[Saved data entries]
^^^^^^^^
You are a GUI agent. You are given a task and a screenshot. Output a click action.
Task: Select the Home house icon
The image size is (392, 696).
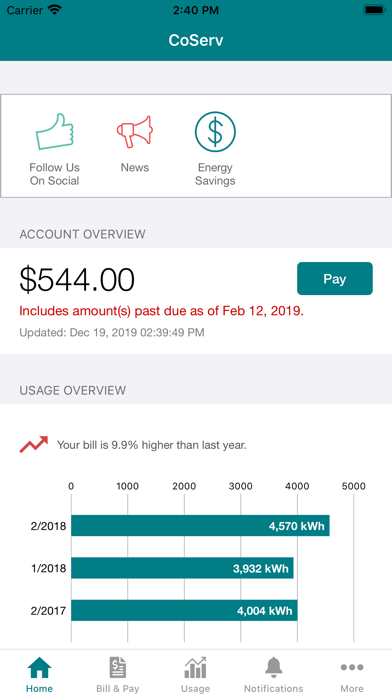point(40,667)
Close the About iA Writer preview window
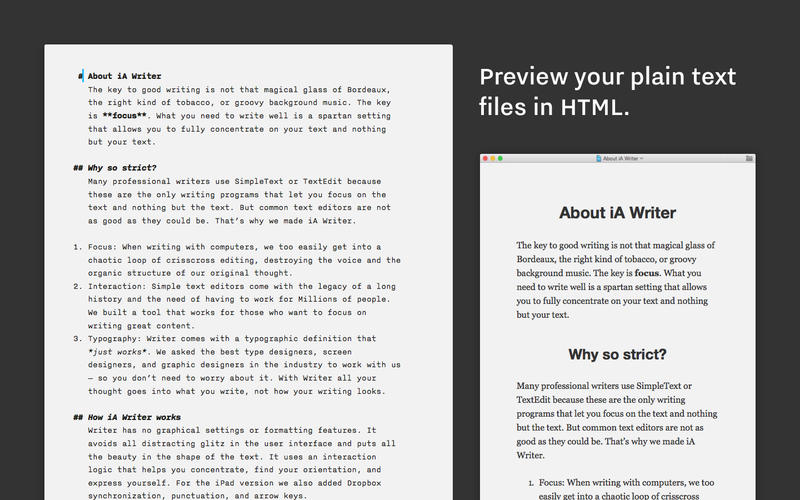 click(486, 158)
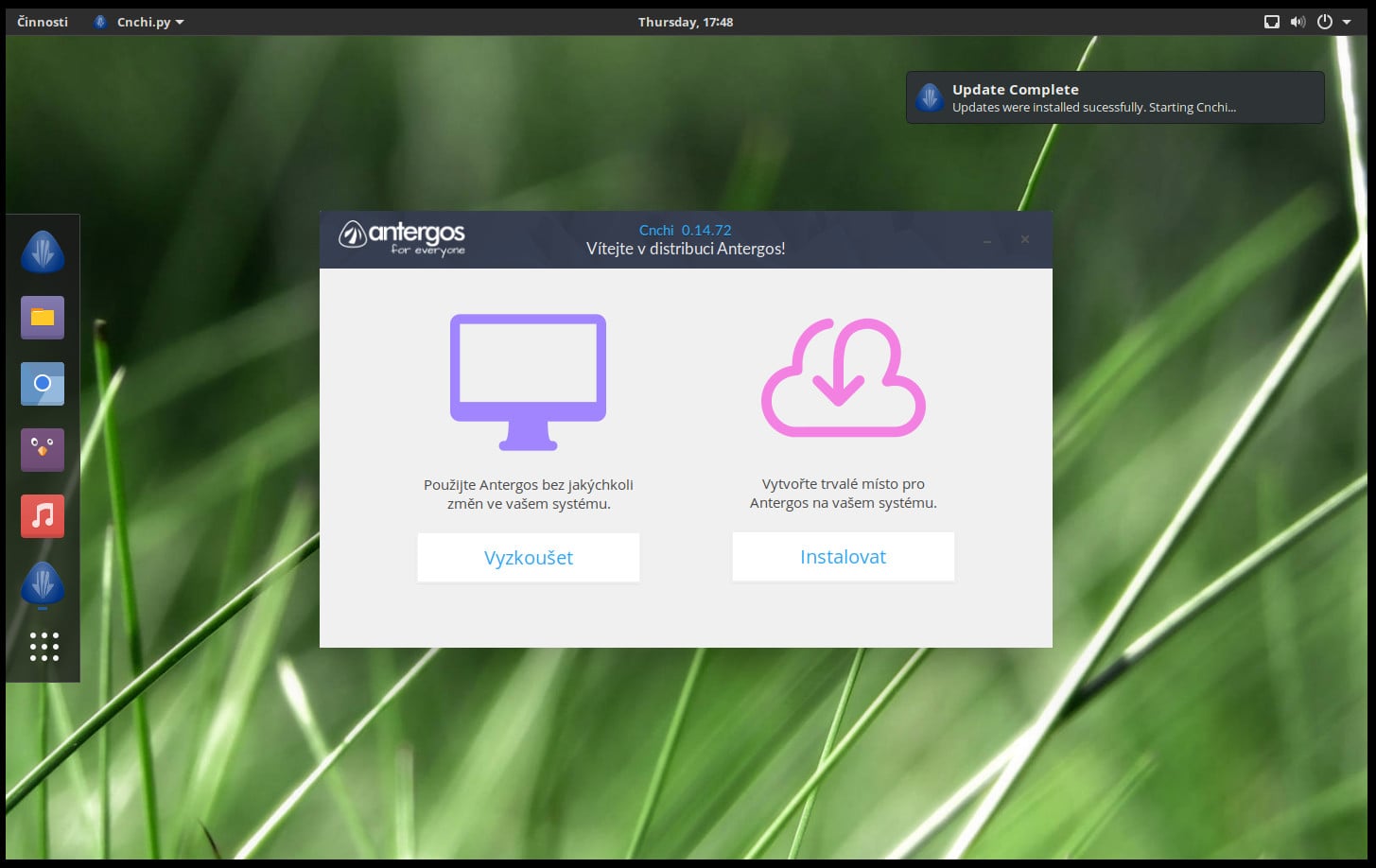Open the purple owl chat app in dock

tap(42, 449)
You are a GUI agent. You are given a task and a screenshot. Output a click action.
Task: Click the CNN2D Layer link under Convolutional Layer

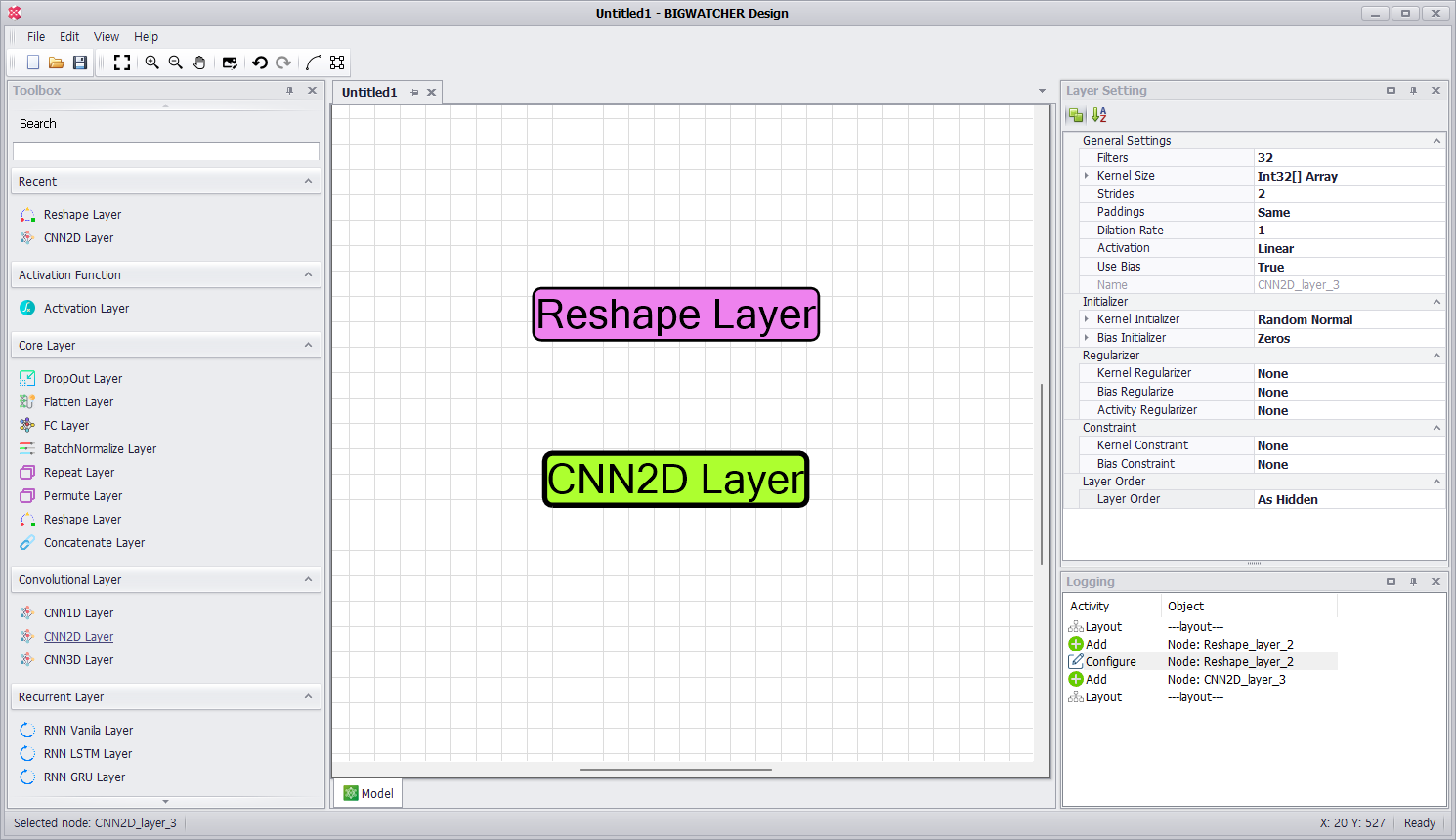(x=78, y=637)
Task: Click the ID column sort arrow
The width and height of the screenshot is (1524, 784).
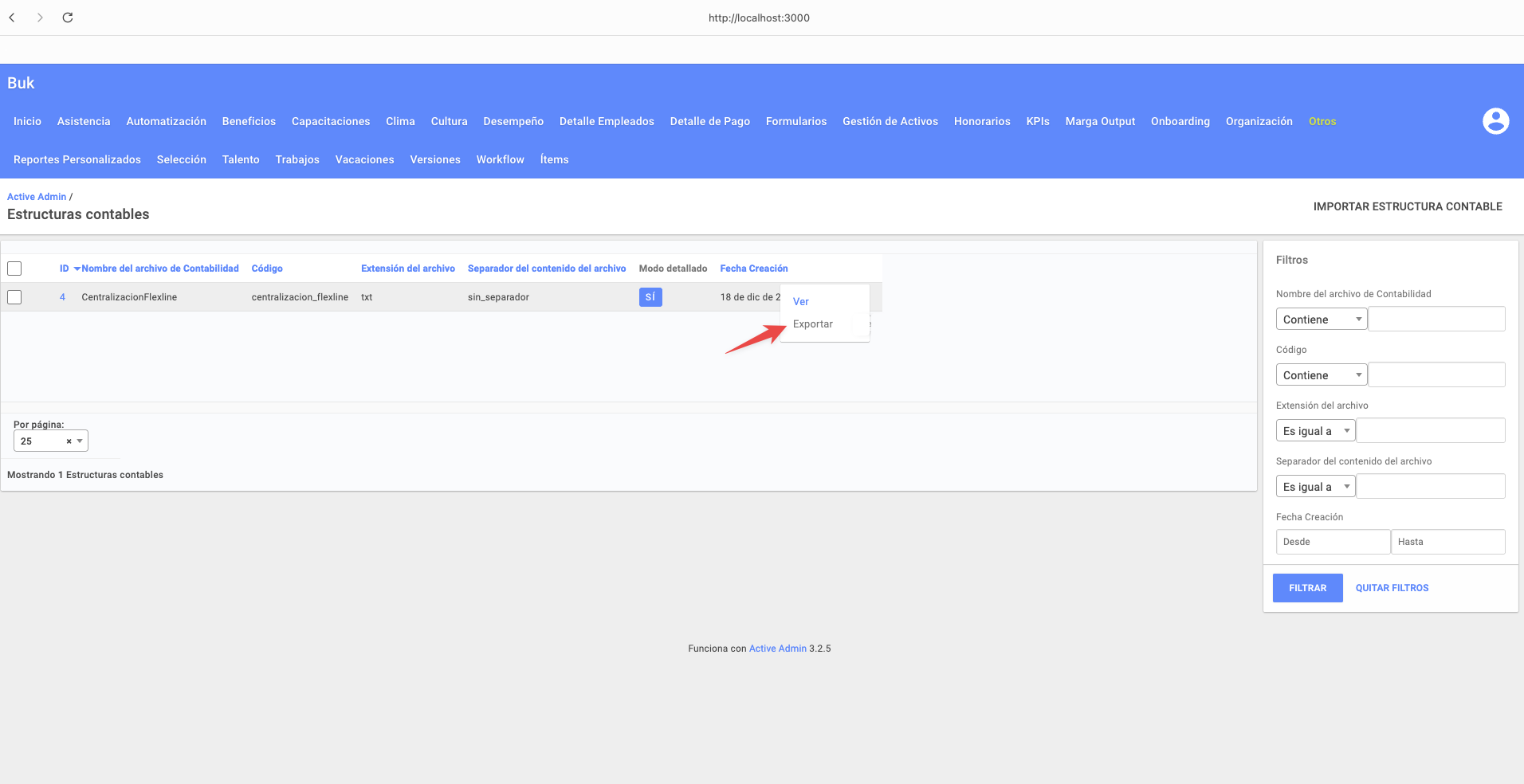Action: tap(77, 269)
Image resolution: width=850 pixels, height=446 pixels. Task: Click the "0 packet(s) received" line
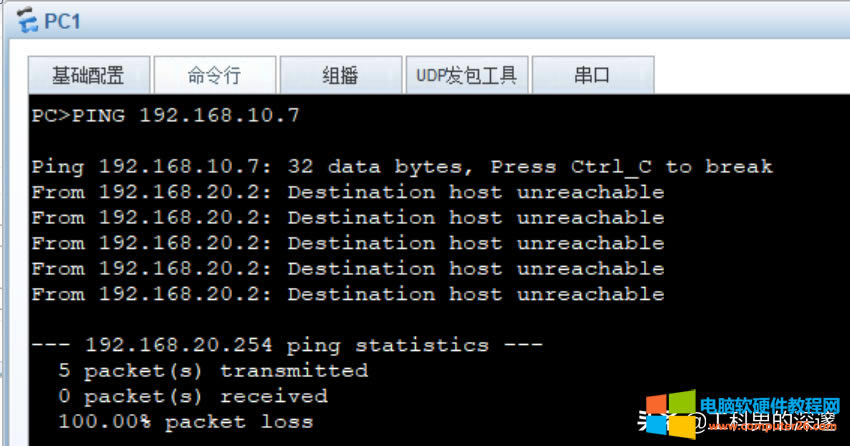(x=192, y=396)
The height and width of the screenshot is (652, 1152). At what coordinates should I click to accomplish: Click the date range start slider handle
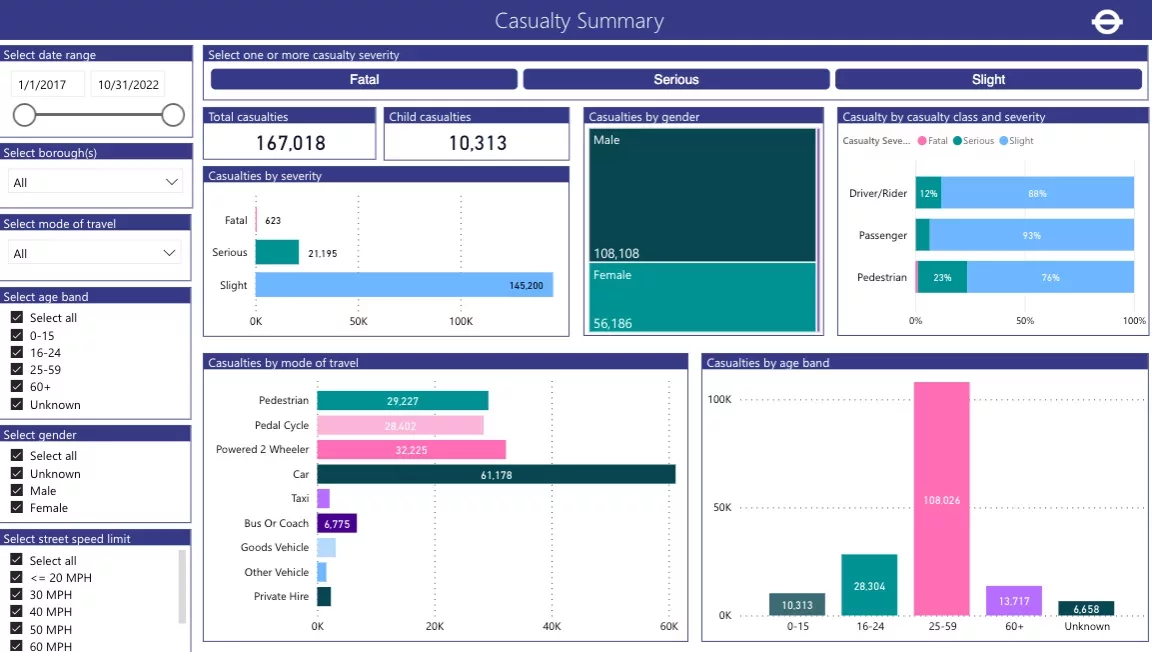point(24,115)
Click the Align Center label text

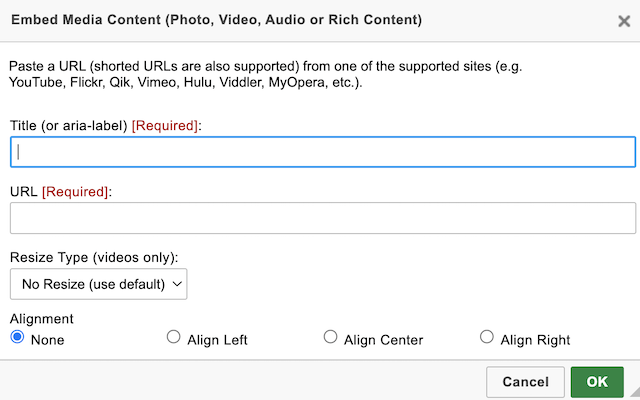point(383,340)
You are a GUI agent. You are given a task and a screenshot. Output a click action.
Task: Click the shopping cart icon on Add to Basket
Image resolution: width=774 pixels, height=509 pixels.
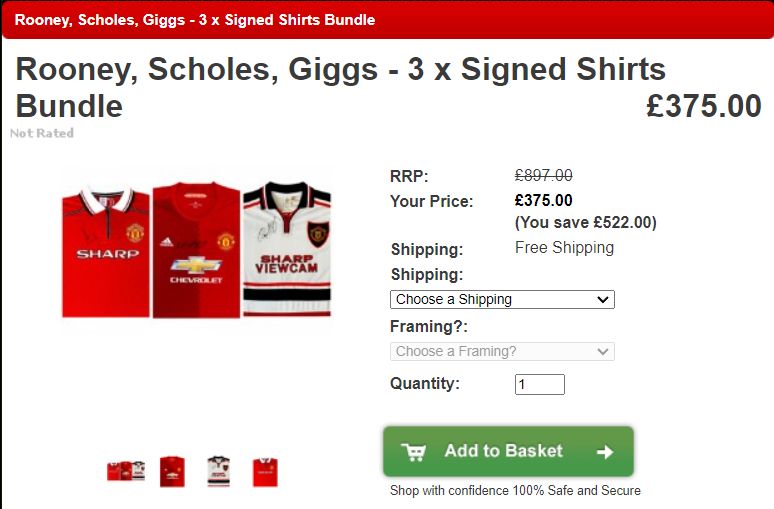point(414,452)
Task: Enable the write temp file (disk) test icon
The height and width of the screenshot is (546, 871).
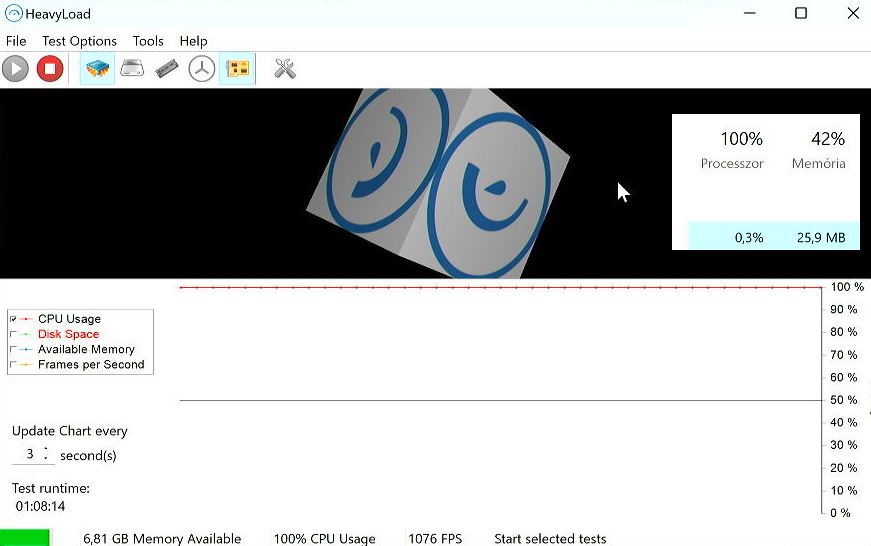Action: tap(132, 69)
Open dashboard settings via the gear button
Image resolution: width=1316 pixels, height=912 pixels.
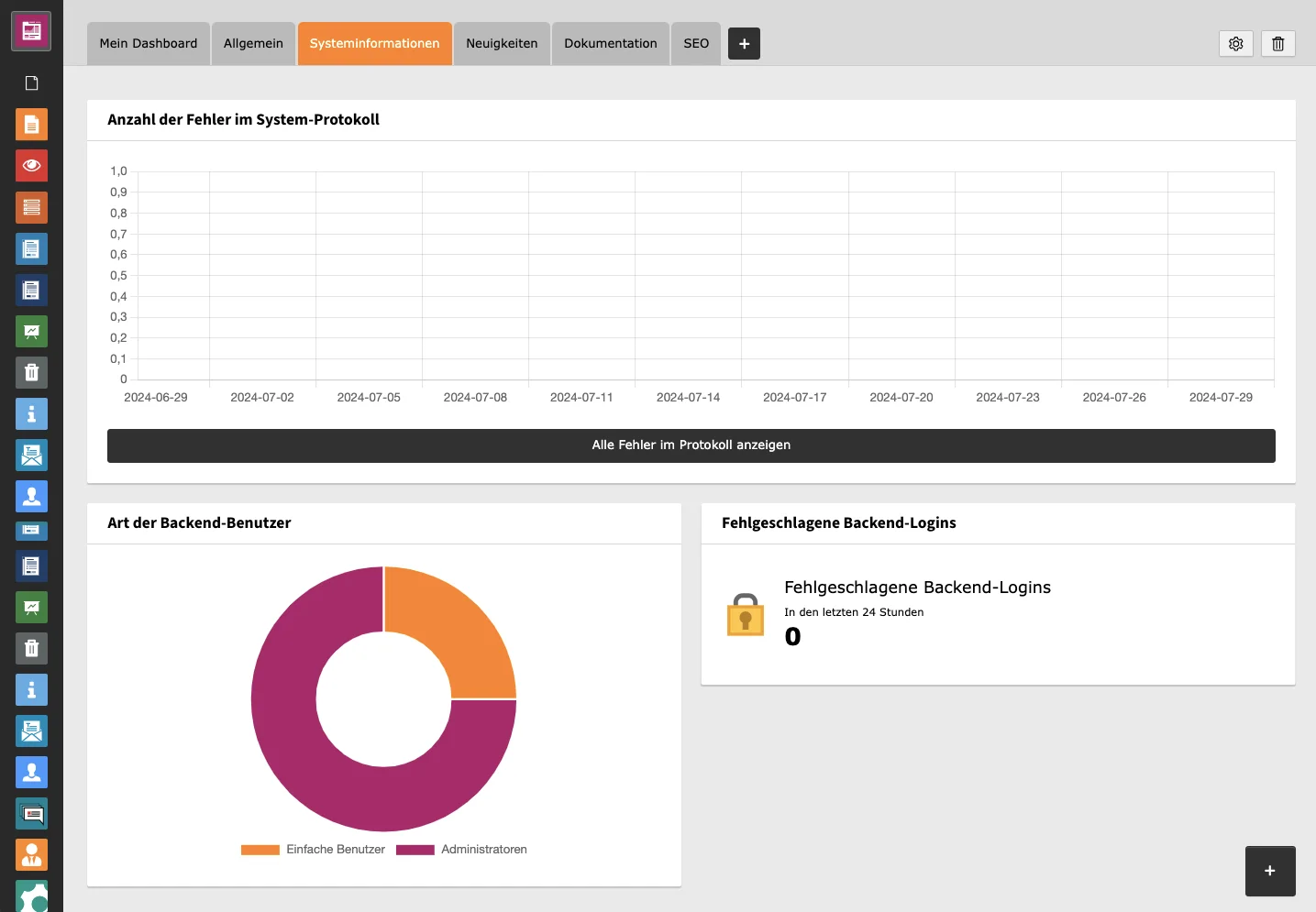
^^^^^^^^
EXERCISE BRIEF:
Which lines in the records above contain the word "icon"? Copy each one.

ANSWER TO THIS PROBLEM:
Task: Select the Home house icon
Task: Click the shopping cart icon on Add to Basket
Task: Enable the write temp file (disk) test icon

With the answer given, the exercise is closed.